Female Sleuth Ferrets Out Africa's Goodness
MOCHUDI, Botswana — "This is the spot of the creation of Mma Ramotswe," the guide announces, swerving the open-air jeep to a halt at a dusty crossroad. Our party stands in reverence in the footsteps of Precious Ramotswe, the fictional Botswana detective whose heart and moxie have captivated readers worldwide and placed her on the best-seller lists.
It was here, in the village of Mochudi, that a writer named Alexander McCall Smith marveled years ago at the persistence of a woman chasing after a chicken for his dinner. He turned her into Mma Ramotswe (Mma means Mrs.), founder of "The No. 1 Ladies' Detective Agency," who calls herself "just a tiny person in Africa" and whose caseload ranges from cheating husbands and truant schoolkids to sinister witchcraft and a kidnapping.

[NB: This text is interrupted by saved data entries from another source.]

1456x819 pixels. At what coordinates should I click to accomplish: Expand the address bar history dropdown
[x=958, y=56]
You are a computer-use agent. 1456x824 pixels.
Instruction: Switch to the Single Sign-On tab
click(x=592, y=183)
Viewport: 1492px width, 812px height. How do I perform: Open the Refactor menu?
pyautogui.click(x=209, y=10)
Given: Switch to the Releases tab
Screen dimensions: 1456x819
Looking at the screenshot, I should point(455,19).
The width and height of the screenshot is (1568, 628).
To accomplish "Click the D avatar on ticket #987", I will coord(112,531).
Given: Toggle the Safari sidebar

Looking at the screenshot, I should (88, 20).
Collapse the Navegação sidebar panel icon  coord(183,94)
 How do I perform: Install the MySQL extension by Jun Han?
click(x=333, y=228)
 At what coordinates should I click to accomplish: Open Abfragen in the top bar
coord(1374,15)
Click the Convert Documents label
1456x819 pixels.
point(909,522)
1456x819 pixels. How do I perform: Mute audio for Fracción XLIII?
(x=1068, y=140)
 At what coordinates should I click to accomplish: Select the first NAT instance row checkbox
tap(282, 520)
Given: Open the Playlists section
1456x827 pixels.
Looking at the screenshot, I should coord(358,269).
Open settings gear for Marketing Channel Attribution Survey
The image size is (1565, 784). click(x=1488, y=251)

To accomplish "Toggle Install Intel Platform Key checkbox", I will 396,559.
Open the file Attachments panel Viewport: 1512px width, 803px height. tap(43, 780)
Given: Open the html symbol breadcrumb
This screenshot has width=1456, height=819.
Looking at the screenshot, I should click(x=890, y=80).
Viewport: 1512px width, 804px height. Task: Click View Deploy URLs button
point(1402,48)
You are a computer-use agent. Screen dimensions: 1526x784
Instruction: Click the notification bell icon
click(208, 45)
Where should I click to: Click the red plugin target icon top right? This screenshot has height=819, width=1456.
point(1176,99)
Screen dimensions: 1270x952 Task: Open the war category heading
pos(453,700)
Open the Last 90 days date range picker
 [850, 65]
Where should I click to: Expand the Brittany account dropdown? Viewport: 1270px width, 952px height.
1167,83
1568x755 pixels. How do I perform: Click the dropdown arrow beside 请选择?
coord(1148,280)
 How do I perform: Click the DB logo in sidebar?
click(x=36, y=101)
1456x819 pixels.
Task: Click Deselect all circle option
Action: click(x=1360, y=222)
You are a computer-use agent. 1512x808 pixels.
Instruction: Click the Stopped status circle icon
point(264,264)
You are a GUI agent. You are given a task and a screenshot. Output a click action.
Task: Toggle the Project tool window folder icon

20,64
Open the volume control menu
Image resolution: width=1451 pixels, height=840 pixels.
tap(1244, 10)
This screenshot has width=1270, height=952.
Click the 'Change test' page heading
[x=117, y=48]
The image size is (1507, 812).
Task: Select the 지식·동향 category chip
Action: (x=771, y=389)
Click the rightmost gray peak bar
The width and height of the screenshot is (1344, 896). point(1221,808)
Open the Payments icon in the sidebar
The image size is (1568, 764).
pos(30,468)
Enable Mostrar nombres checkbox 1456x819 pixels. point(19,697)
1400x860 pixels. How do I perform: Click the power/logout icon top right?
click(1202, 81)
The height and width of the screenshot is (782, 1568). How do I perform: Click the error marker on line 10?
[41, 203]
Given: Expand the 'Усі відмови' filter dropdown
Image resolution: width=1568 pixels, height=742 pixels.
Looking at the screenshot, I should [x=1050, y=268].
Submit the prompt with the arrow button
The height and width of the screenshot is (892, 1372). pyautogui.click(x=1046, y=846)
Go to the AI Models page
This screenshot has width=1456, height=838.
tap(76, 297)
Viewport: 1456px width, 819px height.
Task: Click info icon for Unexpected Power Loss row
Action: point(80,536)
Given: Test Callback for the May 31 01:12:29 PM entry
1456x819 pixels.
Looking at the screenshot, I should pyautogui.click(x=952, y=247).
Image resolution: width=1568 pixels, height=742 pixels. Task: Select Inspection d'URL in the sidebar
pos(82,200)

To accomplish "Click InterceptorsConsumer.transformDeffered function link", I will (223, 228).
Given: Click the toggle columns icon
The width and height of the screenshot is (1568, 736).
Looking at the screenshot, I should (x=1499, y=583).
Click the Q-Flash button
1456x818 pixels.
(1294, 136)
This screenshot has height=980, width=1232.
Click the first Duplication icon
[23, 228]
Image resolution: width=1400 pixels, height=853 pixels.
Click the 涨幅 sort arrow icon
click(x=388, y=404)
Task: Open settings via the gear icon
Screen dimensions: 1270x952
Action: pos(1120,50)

The five Mma Ramotswe books transport readers into a Texas-sized land of thorn trees and desert, home-grown values and good-hearted people. Botswana is a country of 1.5 million people that is rich in diamonds, well-governed, untouched by coups and corruption.
The biggest thing to hit Botswana of late was this month's visit by President Bush, but fans of the books are already on fairly intimate terms with the country. Now they can join Africa Insight -- a tour outfitter that normally takes tourists on rugged safaris through the Okavango Delta and Kalahari Desert -- on a tour of the Ramotswe trail in and around the capital, Gaborone.
The trip takes in the squat homes and meandering dirt roads of Mochudi; the President's Hotel, where Mma Ramotswe likes to take tea; Zebra Drive (really Zebra Way), the quiet street where she lives, and a garage strikingly similar to Tlokweng Road Speedy Motors and the fictional business of Ramotswe's true love, Mr. J.L.B. Matekoni.
McCall Smith, 54, a prolific author of fictional and academic books, is a medical lawyer who teaches at the University of Edinburgh. He spent several years in Botswana helping set up its law school. Born and reared in neighboring Zimbabwe, then Rhodesia, Smith is aware that some find it strange for a white man to be writing from a black woman's point of view.
"But I think as a writer, one must be able to empathize with all sorts of people. As a writer, I try to keep my eyes open. I hope I get it right. One has to be careful in writing about someone else's culture. You can get it wrong and misinterpret. But if you are careful, you should be able to say something about their lives."